_Task statement_
Pick out each line below containing "Given".

_Materials provided_
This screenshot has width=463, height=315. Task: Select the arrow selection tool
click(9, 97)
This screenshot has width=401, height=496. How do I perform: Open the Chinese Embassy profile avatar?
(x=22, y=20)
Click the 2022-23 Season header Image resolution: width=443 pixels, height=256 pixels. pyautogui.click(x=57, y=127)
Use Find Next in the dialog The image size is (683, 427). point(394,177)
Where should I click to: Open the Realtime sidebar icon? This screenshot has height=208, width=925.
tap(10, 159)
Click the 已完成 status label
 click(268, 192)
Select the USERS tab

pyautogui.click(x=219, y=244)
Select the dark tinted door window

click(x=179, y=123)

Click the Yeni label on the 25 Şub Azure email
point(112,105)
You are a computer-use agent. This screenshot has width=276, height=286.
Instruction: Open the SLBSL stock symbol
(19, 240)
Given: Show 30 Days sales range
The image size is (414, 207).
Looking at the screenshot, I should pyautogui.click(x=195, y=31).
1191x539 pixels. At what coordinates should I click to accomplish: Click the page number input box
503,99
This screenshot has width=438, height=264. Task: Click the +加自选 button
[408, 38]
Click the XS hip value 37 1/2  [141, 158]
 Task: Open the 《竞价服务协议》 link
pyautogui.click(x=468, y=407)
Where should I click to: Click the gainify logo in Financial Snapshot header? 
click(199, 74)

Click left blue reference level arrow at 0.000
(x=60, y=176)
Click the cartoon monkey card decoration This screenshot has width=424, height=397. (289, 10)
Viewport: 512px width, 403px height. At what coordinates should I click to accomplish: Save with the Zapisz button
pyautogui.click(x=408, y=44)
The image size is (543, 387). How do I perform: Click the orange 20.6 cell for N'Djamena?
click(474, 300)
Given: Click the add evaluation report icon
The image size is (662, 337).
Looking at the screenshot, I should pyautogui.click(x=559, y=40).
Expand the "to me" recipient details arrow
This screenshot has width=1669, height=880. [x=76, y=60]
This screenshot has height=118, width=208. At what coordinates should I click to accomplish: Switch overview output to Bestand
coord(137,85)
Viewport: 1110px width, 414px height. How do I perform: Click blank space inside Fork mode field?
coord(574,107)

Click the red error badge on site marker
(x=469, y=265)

_Solution_
Given: Show 30 Days sales range
Given: Click the add evaluation report icon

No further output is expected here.